When Bickle applies in-person to become a cabbie, he's gruffly interviewed by a fellow former Marine played by actor Joe Spinell. The Spinell character tries to suss out if Bickle is some kind of combat stress walking wounded type, but he relents after a bit. There's a moment where they try to relate one Marine to another, but Bickle shines him on, and the Spinell character doesn't push it. Hey, he's not a psychiatrist. Lots of weirdo fuckers hack. New York City is a mecca for crazies, right? Spinell would later play a serial killer with an intermittent ability to pass for normal in the 1980 William Lustig flick Maniac, which I have long thought of as a secret sequel to Taxi Driver. Fuck Marvel. Fuck DC. Fuck Harry Potter. Fuck Star Trek and Star Wars. Give me the Taxi Driver Cinematic Universe. In addition to Maniac, I would include Blue Collar, Saturday Night Fever, Mishima: A Life in Four Chapters, Bad Lieutenant, Bullet Ballet, and Summer of Sam. Because I don't need anymore Feel Good in my movies ever again. 

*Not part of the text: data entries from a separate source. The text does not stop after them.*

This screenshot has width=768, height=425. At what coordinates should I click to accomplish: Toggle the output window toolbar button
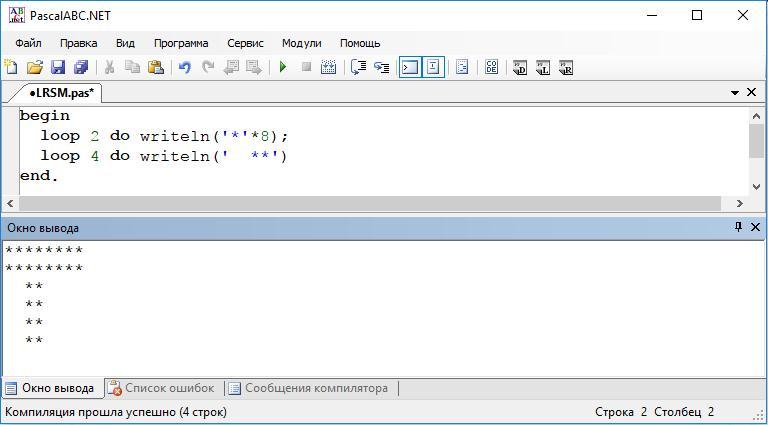410,67
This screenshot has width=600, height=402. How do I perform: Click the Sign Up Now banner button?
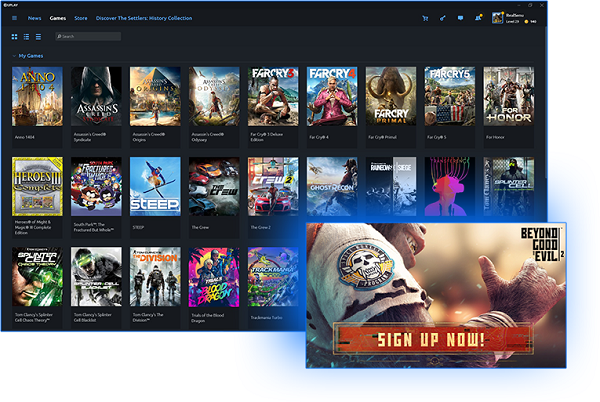click(430, 339)

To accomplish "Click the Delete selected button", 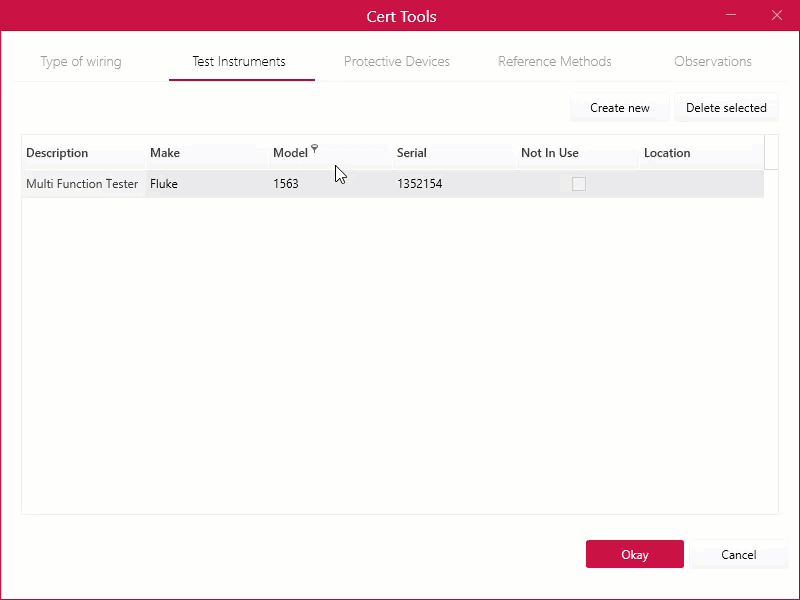I will [x=726, y=108].
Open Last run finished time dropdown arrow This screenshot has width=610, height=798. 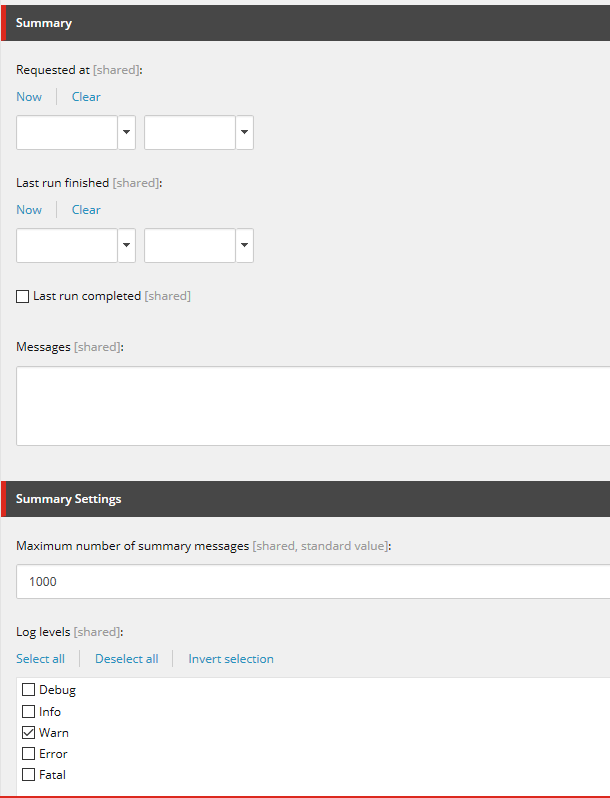[244, 246]
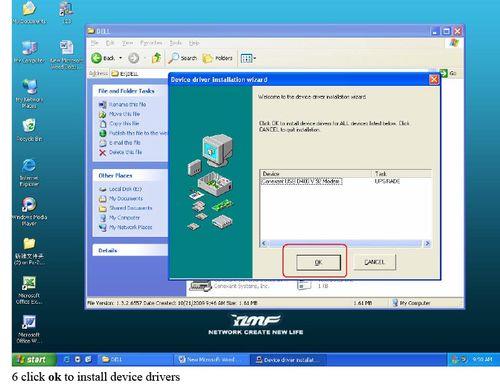Image resolution: width=500 pixels, height=387 pixels.
Task: Open the Back history dropdown arrow
Action: click(120, 58)
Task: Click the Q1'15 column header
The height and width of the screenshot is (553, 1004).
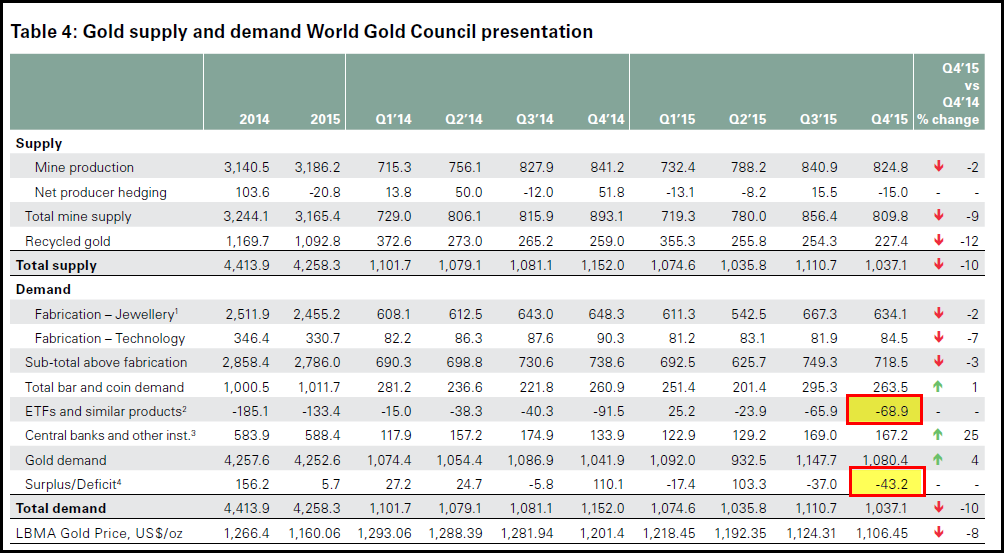Action: point(675,120)
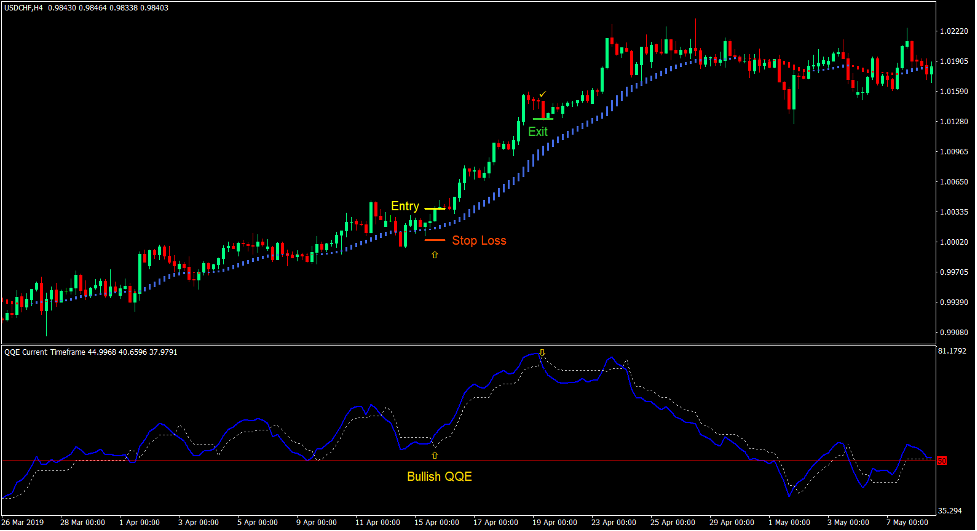Viewport: 977px width, 531px height.
Task: Click the 7 May 00:00 date label
Action: pos(908,522)
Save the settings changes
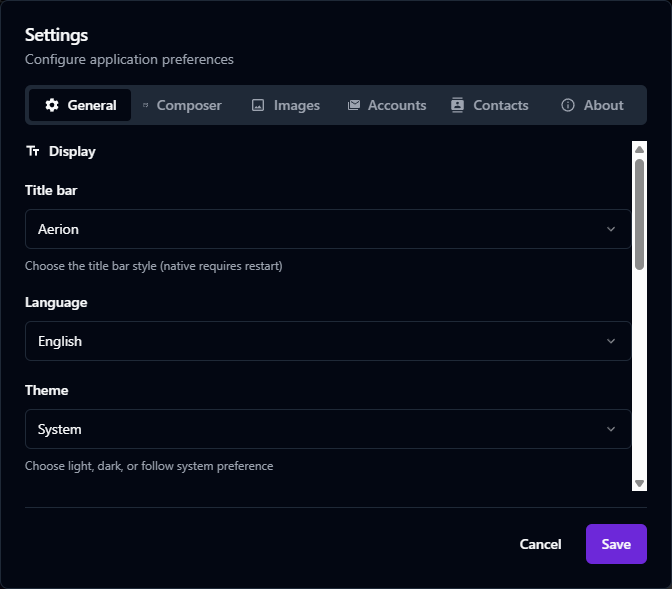672x589 pixels. tap(616, 544)

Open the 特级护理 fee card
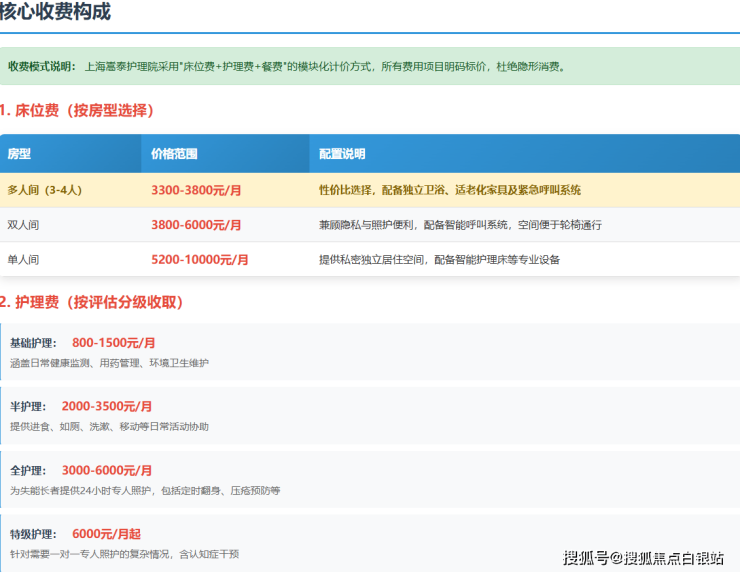tap(370, 543)
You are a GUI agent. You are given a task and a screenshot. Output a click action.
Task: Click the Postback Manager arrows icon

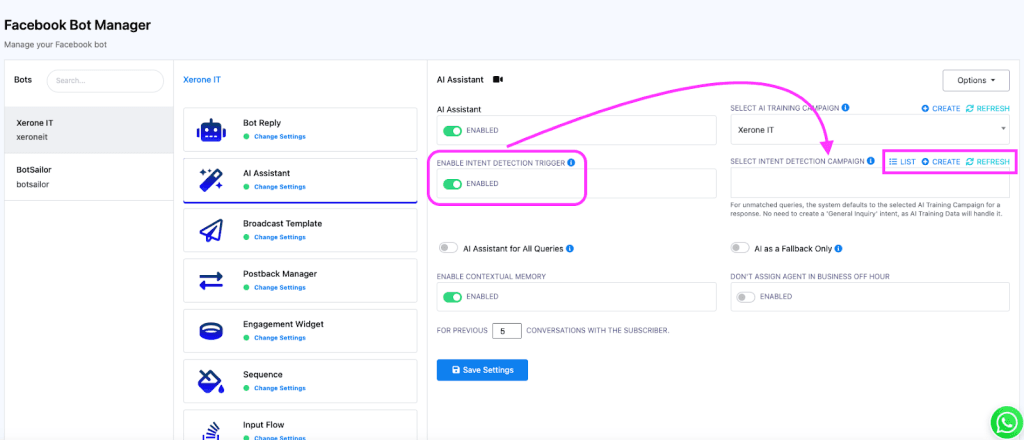(211, 281)
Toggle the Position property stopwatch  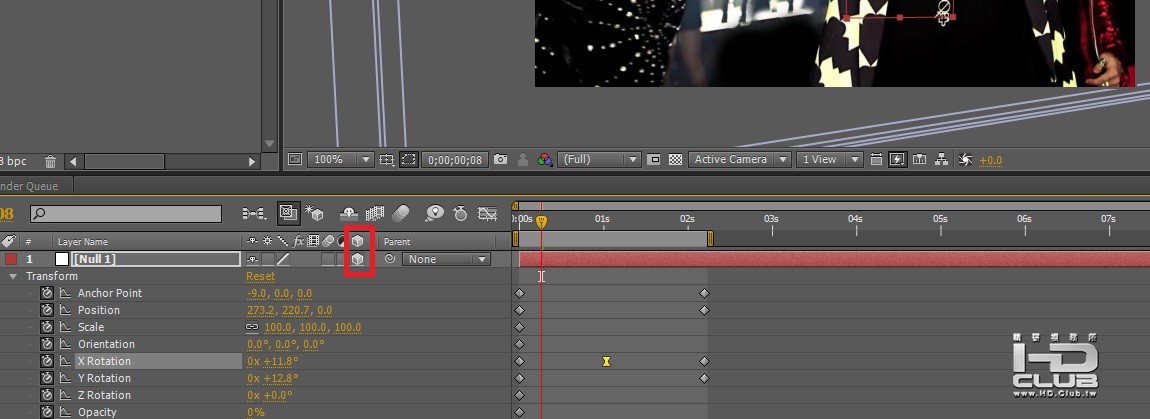(x=48, y=310)
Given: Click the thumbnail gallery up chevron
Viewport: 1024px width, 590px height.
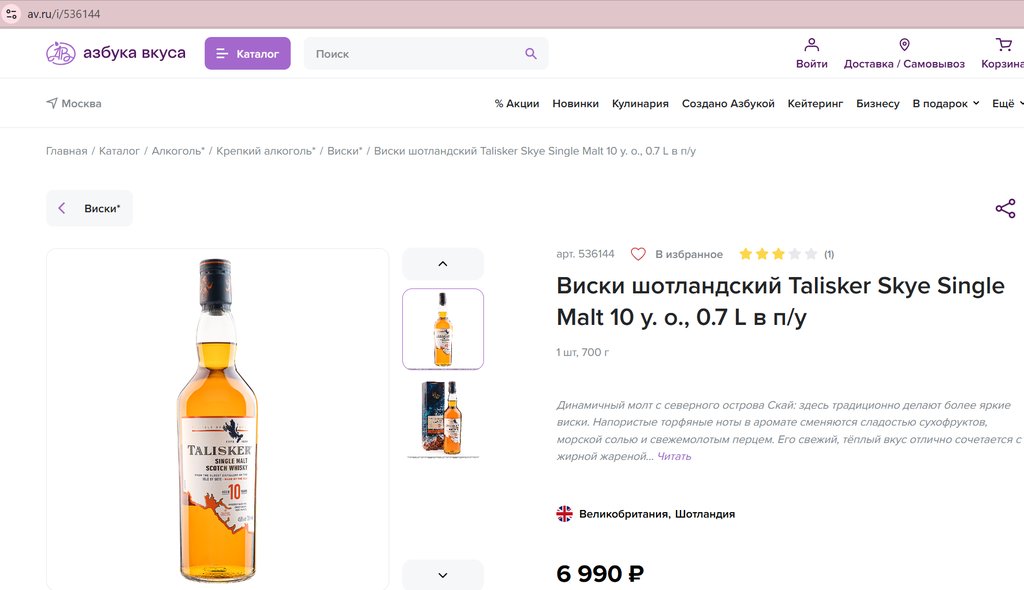Looking at the screenshot, I should (443, 264).
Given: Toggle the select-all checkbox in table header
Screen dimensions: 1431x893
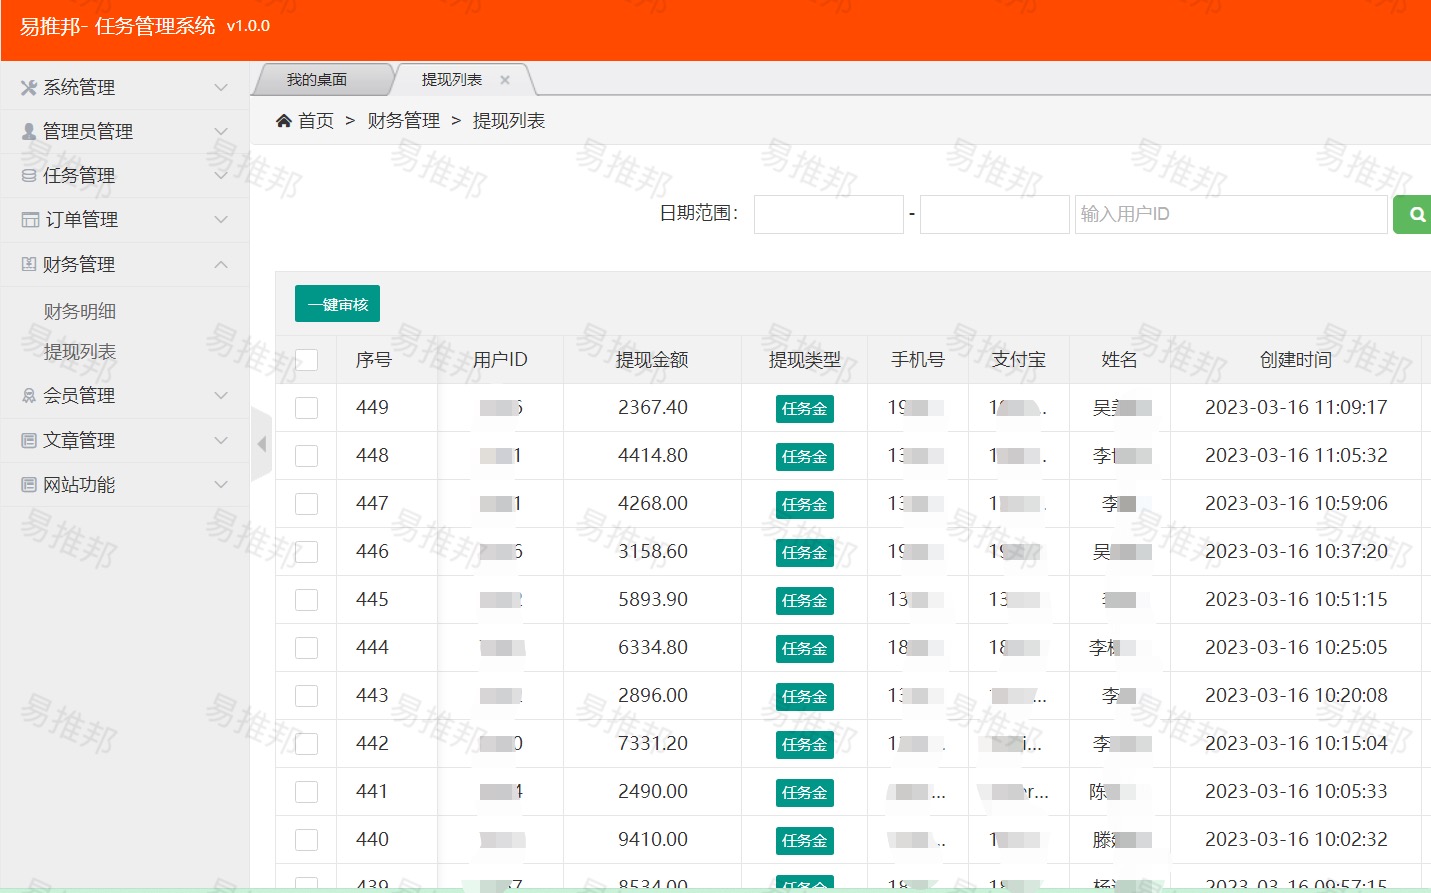Looking at the screenshot, I should (x=306, y=360).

Because Bickle is a sort of fictional construct, the violent climax doesn't totally consume him. Bickle's mayhem gets twisted into a Wild West in Noo Yawk fantasy by a media looking to pander to white America's bloodthirsty vigilante dream life. Bickle's version of Death Wish-unlike Charlie Bronson's-doesn't end with a man in exile, but with the hack readmitted into the community of citizens in good standing. Someone's gotta drive the cab, I guess. It's the most fucked-up happy ending of them all.